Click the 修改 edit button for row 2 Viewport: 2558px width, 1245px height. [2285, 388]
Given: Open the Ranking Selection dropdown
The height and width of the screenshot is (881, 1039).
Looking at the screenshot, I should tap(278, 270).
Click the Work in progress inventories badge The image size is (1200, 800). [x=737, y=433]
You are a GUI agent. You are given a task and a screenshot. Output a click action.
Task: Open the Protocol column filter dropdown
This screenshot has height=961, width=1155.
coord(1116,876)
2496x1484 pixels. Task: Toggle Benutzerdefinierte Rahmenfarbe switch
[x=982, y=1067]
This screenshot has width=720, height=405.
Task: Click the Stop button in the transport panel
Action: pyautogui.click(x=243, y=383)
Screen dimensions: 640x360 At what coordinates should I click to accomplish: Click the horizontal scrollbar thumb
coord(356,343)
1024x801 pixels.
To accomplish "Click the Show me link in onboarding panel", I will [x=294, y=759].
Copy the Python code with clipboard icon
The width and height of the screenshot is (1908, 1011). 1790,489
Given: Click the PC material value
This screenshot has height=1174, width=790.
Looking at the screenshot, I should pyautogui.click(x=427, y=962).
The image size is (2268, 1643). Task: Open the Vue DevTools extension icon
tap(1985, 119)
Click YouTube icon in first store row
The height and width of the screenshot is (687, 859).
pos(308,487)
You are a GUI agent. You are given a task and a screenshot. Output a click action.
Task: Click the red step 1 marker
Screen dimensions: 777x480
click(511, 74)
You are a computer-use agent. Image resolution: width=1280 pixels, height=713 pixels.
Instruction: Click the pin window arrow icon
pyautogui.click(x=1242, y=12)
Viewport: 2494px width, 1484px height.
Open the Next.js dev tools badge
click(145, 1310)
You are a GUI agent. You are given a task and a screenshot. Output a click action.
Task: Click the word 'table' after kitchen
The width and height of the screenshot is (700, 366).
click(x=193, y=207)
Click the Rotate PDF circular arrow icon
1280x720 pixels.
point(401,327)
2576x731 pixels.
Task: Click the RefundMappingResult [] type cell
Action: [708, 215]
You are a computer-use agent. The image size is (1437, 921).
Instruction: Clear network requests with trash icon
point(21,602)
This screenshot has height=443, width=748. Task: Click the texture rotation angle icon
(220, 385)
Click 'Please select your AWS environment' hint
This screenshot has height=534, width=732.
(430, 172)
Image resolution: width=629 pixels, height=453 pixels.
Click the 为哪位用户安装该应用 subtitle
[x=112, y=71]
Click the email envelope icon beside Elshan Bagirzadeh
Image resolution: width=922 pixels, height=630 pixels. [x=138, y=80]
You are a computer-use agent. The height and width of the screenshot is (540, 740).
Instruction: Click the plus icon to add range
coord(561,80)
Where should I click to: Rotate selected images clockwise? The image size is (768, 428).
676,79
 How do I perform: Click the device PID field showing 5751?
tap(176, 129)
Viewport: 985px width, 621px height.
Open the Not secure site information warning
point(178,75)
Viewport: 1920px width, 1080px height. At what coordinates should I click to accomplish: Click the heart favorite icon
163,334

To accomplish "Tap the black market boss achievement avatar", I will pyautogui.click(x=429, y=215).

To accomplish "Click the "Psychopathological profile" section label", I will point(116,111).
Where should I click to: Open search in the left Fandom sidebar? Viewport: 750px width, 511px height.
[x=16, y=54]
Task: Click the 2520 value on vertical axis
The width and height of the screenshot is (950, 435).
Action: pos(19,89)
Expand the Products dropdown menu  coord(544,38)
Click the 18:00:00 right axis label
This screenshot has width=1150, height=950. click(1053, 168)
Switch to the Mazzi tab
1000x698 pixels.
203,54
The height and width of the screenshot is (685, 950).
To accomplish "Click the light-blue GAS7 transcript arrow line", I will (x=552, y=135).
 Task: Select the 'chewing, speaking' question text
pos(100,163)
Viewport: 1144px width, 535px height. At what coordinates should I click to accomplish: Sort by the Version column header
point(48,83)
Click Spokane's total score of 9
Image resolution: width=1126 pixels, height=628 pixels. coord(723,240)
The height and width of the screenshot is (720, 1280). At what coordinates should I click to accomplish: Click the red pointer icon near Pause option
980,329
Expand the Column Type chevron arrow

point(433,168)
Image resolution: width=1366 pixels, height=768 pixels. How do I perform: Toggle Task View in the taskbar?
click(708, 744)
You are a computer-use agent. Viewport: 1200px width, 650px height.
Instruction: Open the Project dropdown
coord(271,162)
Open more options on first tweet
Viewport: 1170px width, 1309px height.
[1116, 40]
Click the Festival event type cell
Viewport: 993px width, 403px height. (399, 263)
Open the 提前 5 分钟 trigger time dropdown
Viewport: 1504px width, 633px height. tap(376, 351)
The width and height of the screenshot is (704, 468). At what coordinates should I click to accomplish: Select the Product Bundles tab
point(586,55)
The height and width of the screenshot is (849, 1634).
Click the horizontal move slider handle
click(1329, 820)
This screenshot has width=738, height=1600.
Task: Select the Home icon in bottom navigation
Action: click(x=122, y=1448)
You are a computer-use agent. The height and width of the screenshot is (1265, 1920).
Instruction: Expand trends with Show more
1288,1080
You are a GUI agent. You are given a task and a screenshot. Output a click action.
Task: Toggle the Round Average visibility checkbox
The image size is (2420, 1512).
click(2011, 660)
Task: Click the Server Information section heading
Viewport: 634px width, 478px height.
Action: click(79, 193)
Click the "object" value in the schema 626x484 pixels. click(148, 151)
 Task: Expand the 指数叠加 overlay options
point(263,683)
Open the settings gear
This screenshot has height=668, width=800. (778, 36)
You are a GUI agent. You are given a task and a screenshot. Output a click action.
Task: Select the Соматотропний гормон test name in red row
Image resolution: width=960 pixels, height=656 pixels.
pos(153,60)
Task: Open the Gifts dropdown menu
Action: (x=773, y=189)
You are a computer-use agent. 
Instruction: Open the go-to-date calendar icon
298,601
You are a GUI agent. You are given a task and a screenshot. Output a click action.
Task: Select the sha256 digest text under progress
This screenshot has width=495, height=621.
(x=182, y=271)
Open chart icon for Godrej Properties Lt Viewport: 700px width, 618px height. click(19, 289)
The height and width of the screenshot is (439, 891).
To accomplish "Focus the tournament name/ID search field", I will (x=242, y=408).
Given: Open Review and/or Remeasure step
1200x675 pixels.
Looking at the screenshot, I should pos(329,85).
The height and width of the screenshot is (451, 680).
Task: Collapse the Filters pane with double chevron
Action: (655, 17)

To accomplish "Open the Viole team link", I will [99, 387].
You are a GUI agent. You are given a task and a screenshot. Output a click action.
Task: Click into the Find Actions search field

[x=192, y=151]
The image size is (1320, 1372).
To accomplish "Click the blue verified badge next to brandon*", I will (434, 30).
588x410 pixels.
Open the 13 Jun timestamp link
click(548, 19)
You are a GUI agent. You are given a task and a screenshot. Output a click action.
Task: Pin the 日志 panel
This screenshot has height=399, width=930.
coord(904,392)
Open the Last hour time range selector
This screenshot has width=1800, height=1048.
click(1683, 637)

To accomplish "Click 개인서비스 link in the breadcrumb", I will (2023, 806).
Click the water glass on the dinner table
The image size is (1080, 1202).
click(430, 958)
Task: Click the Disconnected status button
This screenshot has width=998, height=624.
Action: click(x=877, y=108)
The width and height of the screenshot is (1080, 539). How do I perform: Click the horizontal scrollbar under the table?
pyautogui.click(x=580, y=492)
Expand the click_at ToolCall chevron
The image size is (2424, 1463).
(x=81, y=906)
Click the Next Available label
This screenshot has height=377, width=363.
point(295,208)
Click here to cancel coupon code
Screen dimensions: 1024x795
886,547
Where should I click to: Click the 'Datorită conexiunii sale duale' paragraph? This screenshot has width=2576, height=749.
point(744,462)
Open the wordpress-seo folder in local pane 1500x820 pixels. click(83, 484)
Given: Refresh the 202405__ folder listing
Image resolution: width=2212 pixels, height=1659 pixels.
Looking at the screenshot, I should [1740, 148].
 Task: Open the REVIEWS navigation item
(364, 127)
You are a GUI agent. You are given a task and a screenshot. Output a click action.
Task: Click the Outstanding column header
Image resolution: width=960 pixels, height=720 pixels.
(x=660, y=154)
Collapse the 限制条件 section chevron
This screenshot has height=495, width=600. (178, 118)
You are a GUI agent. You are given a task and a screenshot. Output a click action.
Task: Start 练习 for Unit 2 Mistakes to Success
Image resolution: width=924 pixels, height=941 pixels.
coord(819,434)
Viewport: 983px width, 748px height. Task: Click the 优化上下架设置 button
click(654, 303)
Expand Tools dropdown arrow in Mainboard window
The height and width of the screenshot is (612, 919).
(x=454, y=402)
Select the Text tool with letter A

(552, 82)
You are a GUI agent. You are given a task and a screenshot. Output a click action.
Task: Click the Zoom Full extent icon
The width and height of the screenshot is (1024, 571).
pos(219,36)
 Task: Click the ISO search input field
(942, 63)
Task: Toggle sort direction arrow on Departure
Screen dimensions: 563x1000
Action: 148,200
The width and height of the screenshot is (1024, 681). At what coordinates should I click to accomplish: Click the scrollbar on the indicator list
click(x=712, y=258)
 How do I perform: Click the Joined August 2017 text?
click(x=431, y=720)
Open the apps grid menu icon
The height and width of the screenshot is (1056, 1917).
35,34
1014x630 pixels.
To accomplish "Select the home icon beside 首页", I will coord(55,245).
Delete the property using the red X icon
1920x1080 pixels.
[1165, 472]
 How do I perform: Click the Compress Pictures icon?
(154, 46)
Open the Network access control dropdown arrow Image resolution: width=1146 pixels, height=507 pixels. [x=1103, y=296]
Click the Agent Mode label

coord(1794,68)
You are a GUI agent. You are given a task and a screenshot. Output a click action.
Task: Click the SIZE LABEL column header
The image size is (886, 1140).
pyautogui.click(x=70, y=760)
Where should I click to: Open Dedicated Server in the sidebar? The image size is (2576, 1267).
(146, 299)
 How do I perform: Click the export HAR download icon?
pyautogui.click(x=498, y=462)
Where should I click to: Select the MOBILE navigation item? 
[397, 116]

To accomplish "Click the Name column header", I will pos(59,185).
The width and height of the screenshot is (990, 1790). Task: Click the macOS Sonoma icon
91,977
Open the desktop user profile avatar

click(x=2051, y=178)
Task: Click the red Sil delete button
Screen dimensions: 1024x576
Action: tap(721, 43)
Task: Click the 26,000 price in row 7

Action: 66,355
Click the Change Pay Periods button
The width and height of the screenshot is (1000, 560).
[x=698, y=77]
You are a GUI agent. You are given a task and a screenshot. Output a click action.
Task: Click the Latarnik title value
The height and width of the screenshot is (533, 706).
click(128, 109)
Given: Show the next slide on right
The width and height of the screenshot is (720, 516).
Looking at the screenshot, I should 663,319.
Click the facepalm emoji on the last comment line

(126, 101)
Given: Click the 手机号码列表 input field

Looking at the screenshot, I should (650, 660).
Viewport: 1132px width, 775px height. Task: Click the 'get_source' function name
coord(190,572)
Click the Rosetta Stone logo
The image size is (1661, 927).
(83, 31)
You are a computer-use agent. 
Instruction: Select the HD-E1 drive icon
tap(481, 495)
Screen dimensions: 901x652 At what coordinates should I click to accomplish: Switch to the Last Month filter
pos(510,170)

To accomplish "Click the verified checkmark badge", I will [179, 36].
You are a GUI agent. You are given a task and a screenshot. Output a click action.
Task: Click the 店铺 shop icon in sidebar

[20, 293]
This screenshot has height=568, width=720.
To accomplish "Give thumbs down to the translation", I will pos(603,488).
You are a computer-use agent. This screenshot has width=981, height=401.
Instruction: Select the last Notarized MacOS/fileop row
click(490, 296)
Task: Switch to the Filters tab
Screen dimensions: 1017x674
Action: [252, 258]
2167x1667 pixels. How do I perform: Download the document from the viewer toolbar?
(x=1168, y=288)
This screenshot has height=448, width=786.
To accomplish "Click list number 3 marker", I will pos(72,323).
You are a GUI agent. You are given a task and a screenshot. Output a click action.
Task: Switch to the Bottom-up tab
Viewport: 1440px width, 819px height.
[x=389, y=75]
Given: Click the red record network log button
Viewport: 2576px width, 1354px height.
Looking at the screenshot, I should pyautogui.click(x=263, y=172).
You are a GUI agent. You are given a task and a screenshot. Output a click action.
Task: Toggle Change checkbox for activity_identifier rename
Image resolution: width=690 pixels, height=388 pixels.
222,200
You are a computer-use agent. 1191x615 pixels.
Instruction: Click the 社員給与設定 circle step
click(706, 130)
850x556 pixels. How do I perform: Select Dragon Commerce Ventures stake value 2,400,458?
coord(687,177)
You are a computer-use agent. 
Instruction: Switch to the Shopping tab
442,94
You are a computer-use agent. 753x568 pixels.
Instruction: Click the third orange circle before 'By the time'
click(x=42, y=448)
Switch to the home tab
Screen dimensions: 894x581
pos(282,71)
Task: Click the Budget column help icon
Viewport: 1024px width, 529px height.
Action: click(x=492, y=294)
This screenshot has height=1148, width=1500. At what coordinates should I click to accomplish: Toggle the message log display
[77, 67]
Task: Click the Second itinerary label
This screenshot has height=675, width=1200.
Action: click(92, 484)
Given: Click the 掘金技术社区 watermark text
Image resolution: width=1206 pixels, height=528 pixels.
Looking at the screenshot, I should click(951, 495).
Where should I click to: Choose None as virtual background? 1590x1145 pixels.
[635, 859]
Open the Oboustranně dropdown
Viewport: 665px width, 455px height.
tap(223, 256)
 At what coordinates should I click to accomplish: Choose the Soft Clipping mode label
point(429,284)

What is required >> Copy out everything in the records from the line containing "Screen dimensions: 901x652" down to the line containing "should pyautogui.click(x=263, y=172).", both of those lines included, character for character.

Exercise answer >>
Screen dimensions: 901x652 At what coordinates should I click to accomplish: Switch to the Last Month filter
pos(510,170)

To accomplish "Click the verified checkmark badge", I will [179, 36].
You are a GUI agent. You are given a task and a screenshot. Output a click action.
Task: Click the 店铺 shop icon in sidebar

[20, 293]
This screenshot has height=568, width=720.
To accomplish "Give thumbs down to the translation", I will pos(603,488).
You are a computer-use agent. This screenshot has width=981, height=401.
Instruction: Select the last Notarized MacOS/fileop row
click(490, 296)
Task: Switch to the Filters tab
Screen dimensions: 1017x674
Action: [252, 258]
2167x1667 pixels. How do I perform: Download the document from the viewer toolbar?
(x=1168, y=288)
This screenshot has height=448, width=786.
To accomplish "Click list number 3 marker", I will pos(72,323).
You are a GUI agent. You are given a task and a screenshot. Output a click action.
Task: Switch to the Bottom-up tab
Viewport: 1440px width, 819px height.
[x=389, y=75]
Given: Click the red record network log button
Viewport: 2576px width, 1354px height.
Looking at the screenshot, I should pyautogui.click(x=263, y=172).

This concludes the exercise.